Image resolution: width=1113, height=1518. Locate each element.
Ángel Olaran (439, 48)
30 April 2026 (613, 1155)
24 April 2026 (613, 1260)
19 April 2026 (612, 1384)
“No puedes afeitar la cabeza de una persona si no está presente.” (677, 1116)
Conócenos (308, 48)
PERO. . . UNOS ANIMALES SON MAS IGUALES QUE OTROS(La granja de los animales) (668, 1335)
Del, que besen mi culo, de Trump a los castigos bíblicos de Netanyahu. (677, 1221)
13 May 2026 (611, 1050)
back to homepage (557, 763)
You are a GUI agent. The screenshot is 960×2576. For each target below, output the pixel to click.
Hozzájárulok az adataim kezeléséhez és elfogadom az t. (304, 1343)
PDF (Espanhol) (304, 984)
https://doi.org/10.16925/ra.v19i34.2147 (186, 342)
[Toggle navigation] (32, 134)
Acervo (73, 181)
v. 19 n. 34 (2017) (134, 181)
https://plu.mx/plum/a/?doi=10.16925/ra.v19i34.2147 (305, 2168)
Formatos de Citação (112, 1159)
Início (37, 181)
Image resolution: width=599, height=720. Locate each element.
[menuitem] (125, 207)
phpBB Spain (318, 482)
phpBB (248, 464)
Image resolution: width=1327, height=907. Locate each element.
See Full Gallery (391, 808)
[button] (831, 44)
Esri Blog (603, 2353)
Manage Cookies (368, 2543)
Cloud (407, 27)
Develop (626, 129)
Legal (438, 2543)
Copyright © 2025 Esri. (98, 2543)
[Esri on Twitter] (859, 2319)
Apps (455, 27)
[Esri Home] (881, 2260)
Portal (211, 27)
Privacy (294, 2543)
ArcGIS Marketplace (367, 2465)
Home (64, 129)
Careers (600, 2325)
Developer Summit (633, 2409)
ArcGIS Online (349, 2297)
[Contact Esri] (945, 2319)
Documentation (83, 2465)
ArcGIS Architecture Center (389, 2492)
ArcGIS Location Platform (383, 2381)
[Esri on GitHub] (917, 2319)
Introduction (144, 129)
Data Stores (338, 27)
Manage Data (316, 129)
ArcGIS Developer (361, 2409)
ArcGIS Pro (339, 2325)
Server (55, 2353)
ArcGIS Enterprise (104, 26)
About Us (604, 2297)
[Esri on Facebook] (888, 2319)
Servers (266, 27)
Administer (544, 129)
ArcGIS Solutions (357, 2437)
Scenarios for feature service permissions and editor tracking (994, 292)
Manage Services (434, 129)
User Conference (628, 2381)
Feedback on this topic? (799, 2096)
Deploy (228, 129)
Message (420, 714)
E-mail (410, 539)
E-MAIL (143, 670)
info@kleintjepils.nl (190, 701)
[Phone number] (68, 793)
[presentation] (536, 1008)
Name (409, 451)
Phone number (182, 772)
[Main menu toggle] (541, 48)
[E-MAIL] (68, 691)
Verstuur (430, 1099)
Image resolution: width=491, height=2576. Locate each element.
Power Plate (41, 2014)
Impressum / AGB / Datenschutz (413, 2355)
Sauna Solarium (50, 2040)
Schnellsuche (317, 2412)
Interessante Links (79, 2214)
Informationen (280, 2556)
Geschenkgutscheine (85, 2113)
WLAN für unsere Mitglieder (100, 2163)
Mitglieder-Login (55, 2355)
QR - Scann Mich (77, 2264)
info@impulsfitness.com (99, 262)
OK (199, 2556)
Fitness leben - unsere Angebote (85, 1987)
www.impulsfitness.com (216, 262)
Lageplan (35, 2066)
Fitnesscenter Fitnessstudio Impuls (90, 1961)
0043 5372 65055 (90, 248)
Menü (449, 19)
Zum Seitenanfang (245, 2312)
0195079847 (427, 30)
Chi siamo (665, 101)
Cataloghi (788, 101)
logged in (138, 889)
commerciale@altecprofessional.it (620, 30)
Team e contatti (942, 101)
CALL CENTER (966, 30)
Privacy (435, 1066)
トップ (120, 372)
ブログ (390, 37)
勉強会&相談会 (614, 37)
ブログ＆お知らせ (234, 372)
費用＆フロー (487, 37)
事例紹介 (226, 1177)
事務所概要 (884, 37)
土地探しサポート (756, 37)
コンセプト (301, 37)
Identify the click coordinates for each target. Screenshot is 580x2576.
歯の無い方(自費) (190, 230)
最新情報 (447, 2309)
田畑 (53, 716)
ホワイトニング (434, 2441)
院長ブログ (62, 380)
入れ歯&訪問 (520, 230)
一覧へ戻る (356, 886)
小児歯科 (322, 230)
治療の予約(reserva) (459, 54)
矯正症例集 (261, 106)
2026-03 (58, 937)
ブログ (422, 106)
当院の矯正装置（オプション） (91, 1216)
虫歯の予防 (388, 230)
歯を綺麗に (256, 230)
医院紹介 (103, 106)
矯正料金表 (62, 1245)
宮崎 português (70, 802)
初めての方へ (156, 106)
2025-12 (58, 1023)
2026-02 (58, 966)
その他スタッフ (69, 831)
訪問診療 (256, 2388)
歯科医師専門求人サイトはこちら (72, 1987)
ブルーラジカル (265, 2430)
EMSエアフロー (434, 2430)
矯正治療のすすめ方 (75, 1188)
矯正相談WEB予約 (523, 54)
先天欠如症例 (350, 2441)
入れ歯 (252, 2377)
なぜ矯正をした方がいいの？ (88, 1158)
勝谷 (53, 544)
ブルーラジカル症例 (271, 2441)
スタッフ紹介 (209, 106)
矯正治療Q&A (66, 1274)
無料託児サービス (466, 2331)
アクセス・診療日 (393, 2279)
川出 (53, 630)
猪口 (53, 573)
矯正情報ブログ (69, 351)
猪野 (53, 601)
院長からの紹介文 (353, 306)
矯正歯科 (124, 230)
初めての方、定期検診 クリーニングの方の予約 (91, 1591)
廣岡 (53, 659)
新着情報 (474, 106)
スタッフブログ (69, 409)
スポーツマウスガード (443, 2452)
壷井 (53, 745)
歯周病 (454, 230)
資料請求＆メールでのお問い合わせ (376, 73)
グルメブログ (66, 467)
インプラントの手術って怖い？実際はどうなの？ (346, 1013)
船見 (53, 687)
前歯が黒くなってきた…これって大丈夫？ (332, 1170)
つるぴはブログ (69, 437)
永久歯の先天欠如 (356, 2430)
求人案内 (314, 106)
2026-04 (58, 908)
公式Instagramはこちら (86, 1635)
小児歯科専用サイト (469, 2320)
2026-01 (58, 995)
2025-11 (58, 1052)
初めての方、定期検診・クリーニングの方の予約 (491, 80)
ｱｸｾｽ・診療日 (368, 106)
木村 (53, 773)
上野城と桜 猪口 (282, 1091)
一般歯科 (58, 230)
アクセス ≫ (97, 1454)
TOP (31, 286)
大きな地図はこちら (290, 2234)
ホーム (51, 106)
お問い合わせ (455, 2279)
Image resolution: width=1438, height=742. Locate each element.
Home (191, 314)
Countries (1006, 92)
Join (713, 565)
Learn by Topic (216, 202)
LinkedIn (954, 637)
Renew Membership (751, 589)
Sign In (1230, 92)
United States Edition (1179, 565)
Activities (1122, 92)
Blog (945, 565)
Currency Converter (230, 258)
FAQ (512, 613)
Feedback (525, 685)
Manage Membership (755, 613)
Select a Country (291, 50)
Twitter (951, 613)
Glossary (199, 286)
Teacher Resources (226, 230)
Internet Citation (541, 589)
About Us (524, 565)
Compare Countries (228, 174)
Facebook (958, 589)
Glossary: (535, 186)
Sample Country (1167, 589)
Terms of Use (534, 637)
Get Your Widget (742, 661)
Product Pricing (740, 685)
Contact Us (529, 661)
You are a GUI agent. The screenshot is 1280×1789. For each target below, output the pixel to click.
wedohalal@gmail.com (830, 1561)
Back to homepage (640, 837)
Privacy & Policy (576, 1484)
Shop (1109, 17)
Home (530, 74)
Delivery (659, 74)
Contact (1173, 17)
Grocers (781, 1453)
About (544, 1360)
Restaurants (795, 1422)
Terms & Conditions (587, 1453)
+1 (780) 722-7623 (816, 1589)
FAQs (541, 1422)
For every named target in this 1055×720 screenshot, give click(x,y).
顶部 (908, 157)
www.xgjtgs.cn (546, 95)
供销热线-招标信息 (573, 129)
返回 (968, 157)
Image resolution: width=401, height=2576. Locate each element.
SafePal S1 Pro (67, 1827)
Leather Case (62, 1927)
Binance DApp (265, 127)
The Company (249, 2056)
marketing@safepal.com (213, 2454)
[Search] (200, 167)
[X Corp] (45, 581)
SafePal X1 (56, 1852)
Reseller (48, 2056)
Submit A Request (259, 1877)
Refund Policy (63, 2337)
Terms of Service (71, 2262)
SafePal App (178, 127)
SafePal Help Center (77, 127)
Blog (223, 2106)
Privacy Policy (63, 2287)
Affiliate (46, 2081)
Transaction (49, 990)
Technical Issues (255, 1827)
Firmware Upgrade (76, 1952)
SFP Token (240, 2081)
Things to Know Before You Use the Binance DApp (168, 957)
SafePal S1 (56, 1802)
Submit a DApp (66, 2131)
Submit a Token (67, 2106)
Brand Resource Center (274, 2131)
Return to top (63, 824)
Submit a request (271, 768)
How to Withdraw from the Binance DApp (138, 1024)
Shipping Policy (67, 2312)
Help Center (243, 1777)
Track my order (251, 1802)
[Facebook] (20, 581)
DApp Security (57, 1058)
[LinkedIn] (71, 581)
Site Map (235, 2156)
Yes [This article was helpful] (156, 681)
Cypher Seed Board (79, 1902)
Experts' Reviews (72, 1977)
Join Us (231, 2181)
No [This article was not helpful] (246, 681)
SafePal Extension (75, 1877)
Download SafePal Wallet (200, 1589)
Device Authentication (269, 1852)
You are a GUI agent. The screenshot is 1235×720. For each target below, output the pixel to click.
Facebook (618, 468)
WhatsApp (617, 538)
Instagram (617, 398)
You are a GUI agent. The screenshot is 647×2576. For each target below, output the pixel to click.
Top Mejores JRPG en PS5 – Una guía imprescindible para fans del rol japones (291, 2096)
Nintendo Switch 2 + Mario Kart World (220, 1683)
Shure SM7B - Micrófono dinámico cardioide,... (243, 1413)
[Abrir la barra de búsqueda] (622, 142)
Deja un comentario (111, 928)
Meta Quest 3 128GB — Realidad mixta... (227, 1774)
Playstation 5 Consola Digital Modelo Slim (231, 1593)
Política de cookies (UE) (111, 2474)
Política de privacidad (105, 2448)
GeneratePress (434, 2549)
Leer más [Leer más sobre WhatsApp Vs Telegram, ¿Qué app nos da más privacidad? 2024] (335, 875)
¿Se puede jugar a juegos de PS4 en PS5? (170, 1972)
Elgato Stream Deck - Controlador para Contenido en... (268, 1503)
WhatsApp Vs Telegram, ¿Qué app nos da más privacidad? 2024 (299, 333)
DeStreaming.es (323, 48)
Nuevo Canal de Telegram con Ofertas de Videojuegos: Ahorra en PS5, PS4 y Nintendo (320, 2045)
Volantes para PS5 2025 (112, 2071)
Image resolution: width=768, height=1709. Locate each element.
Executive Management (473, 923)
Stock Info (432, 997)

○ ○ ○ ○

(ENUNCIADO)
Copia el tramo que va desde la línea que contiene "Careers (600, 2325)" hasta la que contiene "ArcGIS Developer (361, 2409)", ambas incluidas, y sustituye "Summit" por "Conference" sin modificar nada más.

(RESPUESTA CORRECTA)
Careers (600, 2325)
Developer Conference (633, 2409)
ArcGIS Online (349, 2297)
[Contact Esri] (945, 2319)
Documentation (83, 2465)
ArcGIS Architecture Center (389, 2492)
ArcGIS Location Platform (383, 2381)
[Esri on GitHub] (917, 2319)
Introduction (144, 129)
Data Stores (338, 27)
Manage Data (316, 129)
ArcGIS Developer (361, 2409)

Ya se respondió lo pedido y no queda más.